А тяжелая грусть, безысходная грусть охватила меня, переходя просто в дикую мрачность; тринадцатилетним переживал я буддистом каким-то себя, а не отроком; мрачность перерождалася в бунт открывания “форточек”: в жизнь; у Николая Васильевича вырос сын декадентом; и сказка про серого козлика, от которого остались рожки да ножки, себя повторила: “жил-был Боренька”, пришел волк “белый”; и – “Бореньку” съел он», – писал Белый в книге «На рубеже двух столетий».
Круговорот: с отрицанья – теперь уже быта профессорского, его обрядов, ритуалов и штампов – начинает свой путь к символизму сын профессора математики Николая Васильевича Бугаева поэт Андрей Белый.

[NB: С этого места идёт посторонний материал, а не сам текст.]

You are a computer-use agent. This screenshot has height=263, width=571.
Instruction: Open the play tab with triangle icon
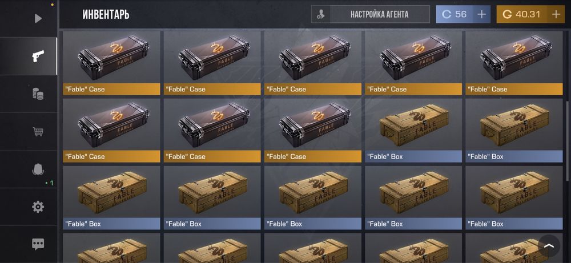pyautogui.click(x=38, y=18)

Музей, как театр с вешалки, начинается с лестницы. Сверху протянуты нити, а на них – портреты златокудрого мальчика Бори Бугаева, студента Бориса Бугаева, поэта Андрея Белого, его ближайших друзей – Александра Блока, Сергея Соловьева, Валерия Брюсова, листы рукописей. Странное ощущение стилистической уместности портрета в лестничном пролете: «Голубые глаза и горящая лобная кость». До чего ж точен Осип Мандельштам!
Квартира из пяти тесных комнат, назначение которых воспроизведено и сейчас: детская, где демонстрируется чудом сохранившийся пеленальный конверт младенца Бори Бугаева, кабинет Николая Васильевича, спальня родителей, столовая, гостиная…
В гостиной балконная дверь: «вечер: я – над Арбатом пустеющим, свесясь с балкона, слежу за прохожими; крыши уже остывают; а я ощущаю позыв: бормотать; вот к порогу балкона стол вынесен; на нем свеча и бумага; и я – бормочу; над Арбатом, с балкончика; после записываю набормотанное. Так – всю ночь; под зарею негаснущей», – вспоминал Белый историю рождения «Северной симфонии» в книге «Начало века».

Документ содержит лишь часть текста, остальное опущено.